As a PGY-II resident, I spend most of my day caring for patients in an inpatient setting. A typical day on inpatient psychiatry begins around 7 a.m. I arrive at work with enough time to review the events of the previous night, check outstanding laboratory values, and grab a cup of coffee with one of my colleagues. By 8:00 or 8:30, it is time for rounds to begin. During rounds, we get a multidisciplinary report on all patients from nursing, social work, and occupational therapy; interview each patient; and decide on a treatment plan for the day. Interspersed between narratives of the previous day and other patient issues, there is a fair amount of teaching as well.

This morning, we had a lengthy discussion about a patient who has been a diagnostic mystery since admission. The only things we know about her are that she was recently discharged from another psychiatric hospital with a diagnosis of schizophrenia, was floridly psychotic in our emergency room, and is easily agitated. We were initially treating her primarily with antipsychotic medications, but when the medications wore off, she remained markedly delusional and her condition seemed to worsen with time.
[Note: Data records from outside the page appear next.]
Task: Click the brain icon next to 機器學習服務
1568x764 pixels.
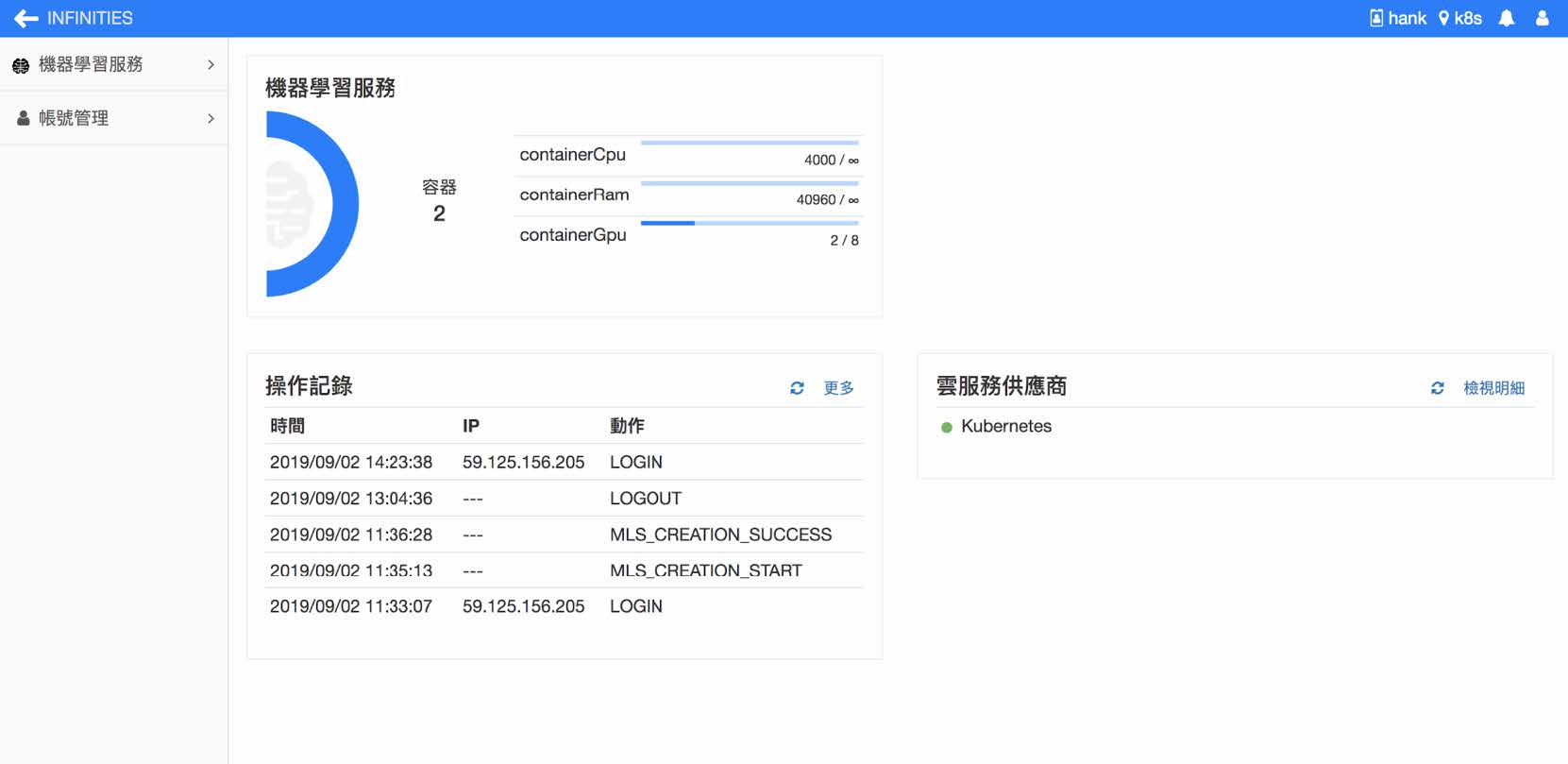Action: pos(21,65)
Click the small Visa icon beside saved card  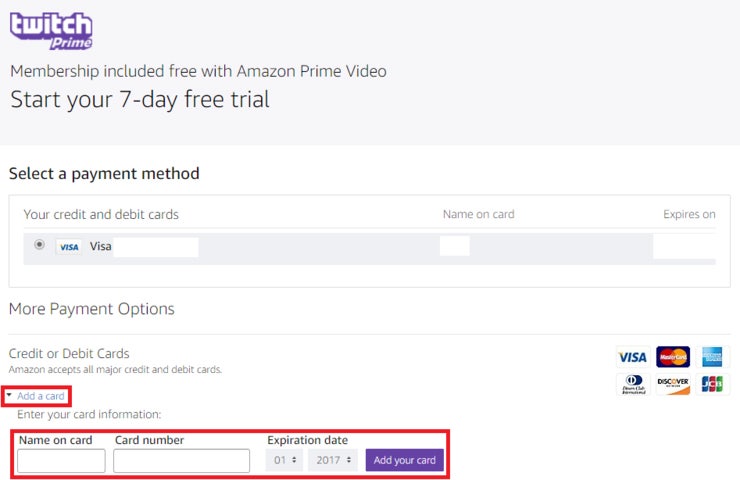tap(69, 247)
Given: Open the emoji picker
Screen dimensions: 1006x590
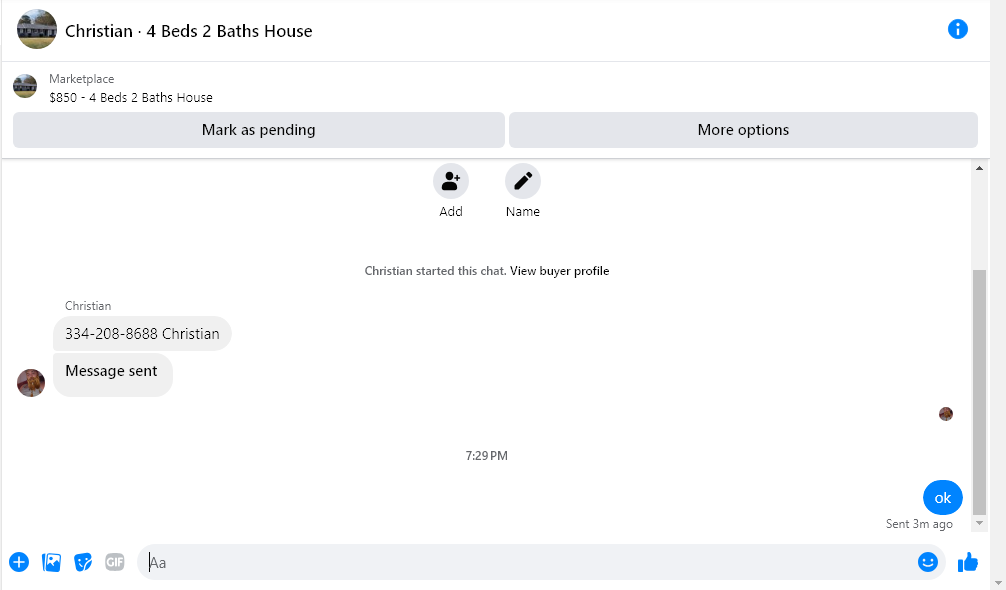Looking at the screenshot, I should click(927, 562).
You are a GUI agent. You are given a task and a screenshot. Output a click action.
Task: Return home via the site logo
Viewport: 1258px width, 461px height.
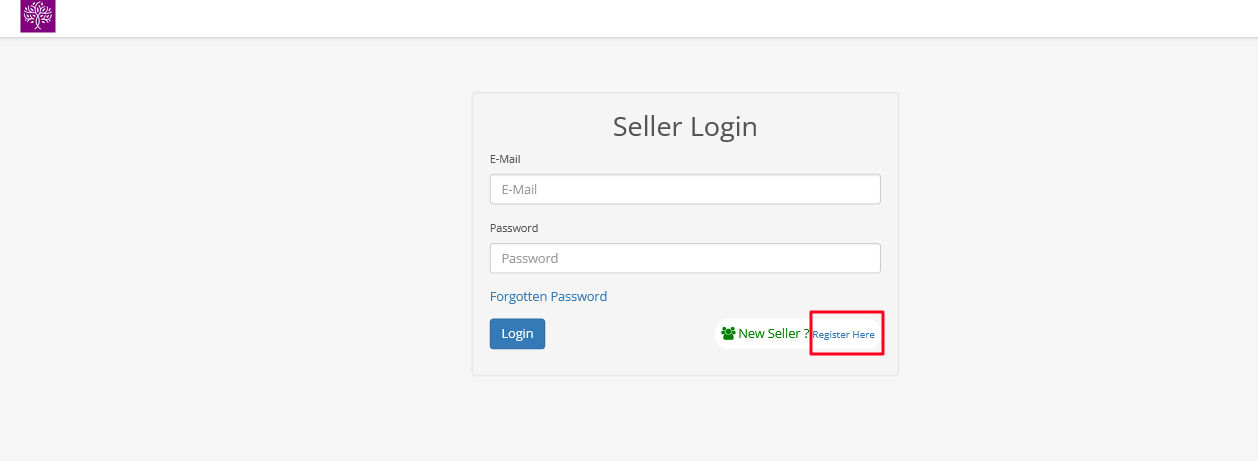coord(38,16)
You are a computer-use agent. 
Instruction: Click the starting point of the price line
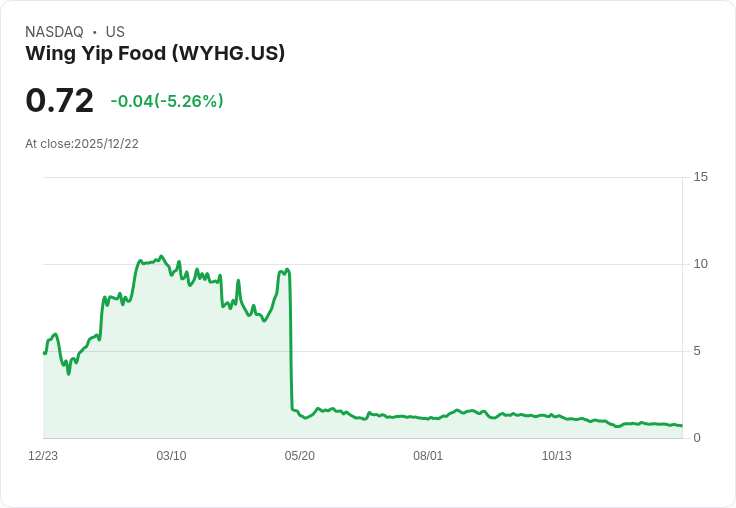click(x=44, y=352)
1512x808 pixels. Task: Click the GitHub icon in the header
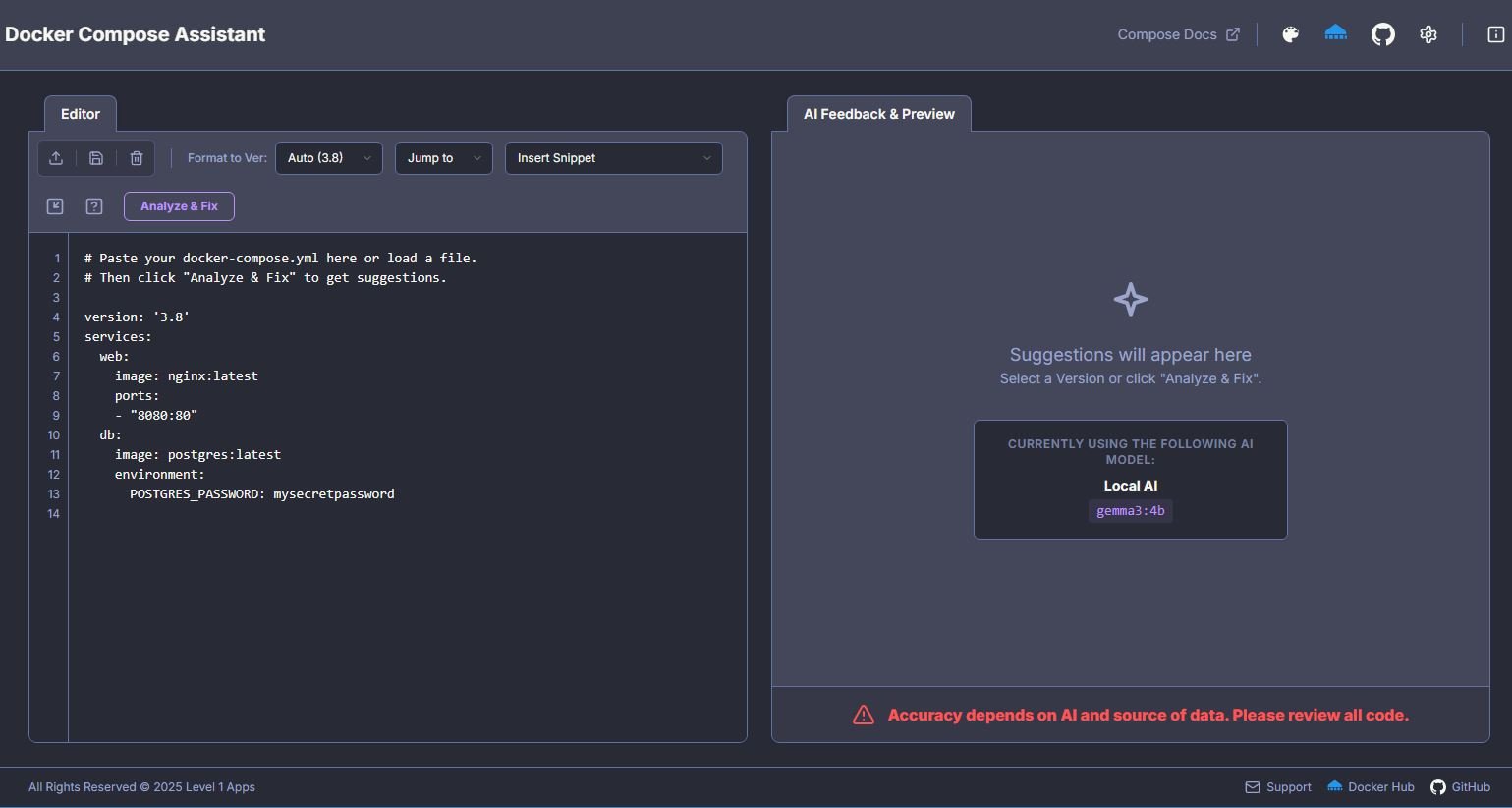(1382, 34)
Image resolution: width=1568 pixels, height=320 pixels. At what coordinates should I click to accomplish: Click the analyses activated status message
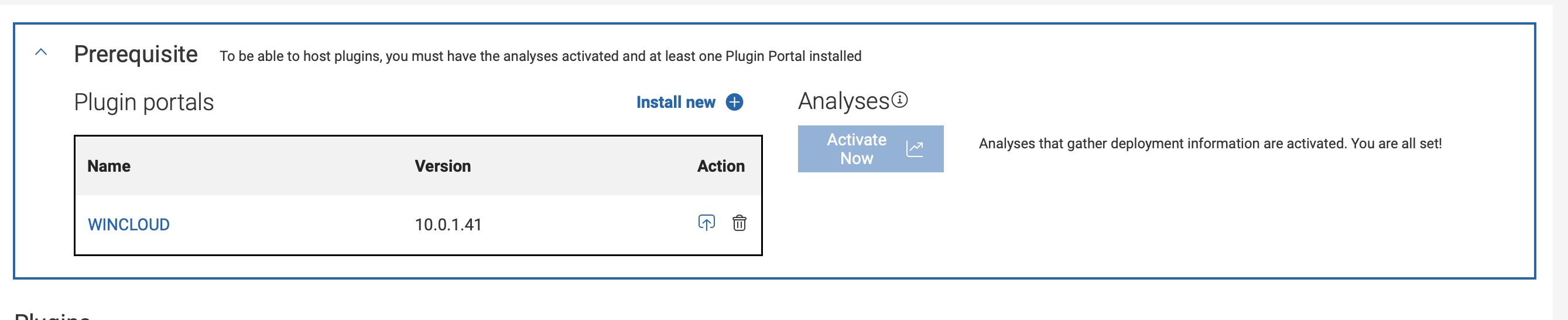(1210, 144)
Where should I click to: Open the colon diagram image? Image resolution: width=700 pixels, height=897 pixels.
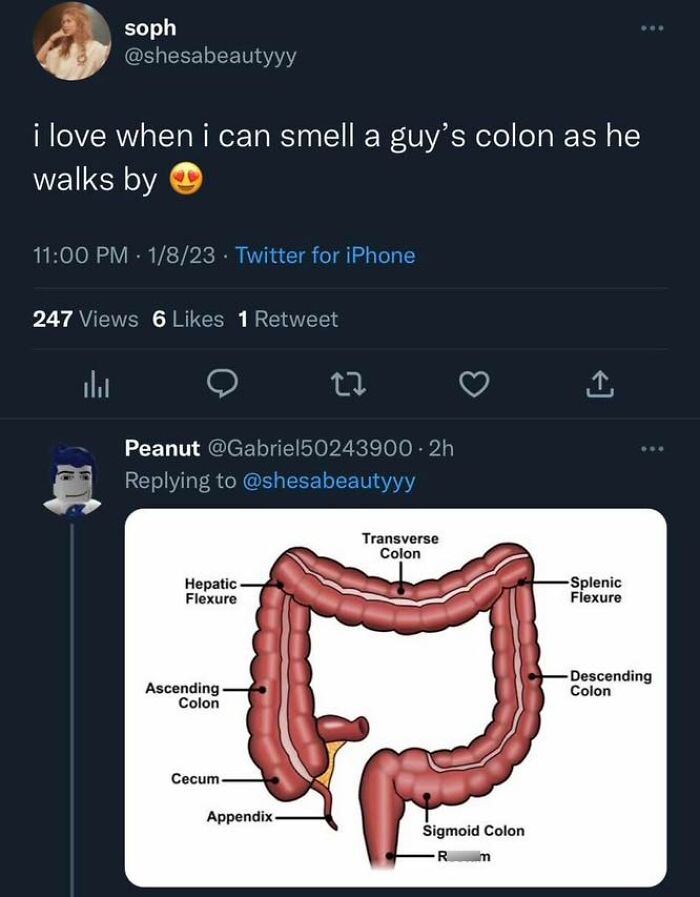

Developing a treatment plan became very challenging and was a constant source of debate as we had very little background and collateral information. A few days into her treatment, we considered reformulating her illness as bipolar disorder with psychotic features. We started her on lithium, and she has begun to improve. All year long, we have been taught the importance of making a diagnosis of mood disorder in patients who present with psychosis, but it was not until I saw my patient improve that I understood why.

Each day after rounds there is a teaching session of some form including grand rounds, a research conference, PGY-class-specific didactics, psychotherapy conference, journal club and Service Rounds, the Chairman’s weekly teaching of residents. Today I attended a lecture for the PGY-II class on schizophrenia. The lecture was given by an attending active in schizophrenia research but who, like all faculty here, attends on the inpatient service as well. She taught us the background of the disease, what is known about its etiology, and areas of ongoing research. I left this lecture with a better understanding of these aspects of schizophrenia; I was also reminded of how little is known about it. By far the most striking element of the lecture was this attending’s excitement for research and how caring for this patient population motivates her.

After lecture, I spent some time trying to accomplish work outlined for each patient in rounds. The afternoon’s biggest task was working on role induction with one of my patients, a man with chronic pain who has been extremely resistant to our treatment plan. He presents a list of demands each day. The day before, he spent his occupational therapy time looking up articles on the Internet justifying the treatment of chronic pain with heroin. This morning on rounds, I had been feeling frustrated with his progress and somewhat directionless. The Chief Resident suggested that we meet with him together and explain to him the importance of his role as a patient. Our discussion went surprisingly well. During his transformation from client to patient, I was able to gain more control over the situation and create a therapeutic alliance with him.

By the time I finish my work, my day will probably end at 7 p.m. I end most days presenting a new admission to the attending, dictating discharge summaries, returning phone calls, or talking to family members waiting to discuss the care of their loved ones.

Over the course of this past year, I have been introduced to many clinical aspects of psychiatry. In the process, I have seen how research can inform clinical decision-making, and I have seen the need for ongoing investigation. I have been mentored by physicians who are successful at balancing clinical practice with a career in research. While my future role in psychiatry remains largely undefined, it has become clear that after 4 years of training, I will be prepared, like my mentors, to interweave research and clinical practice in a way that allows each to enrich the other.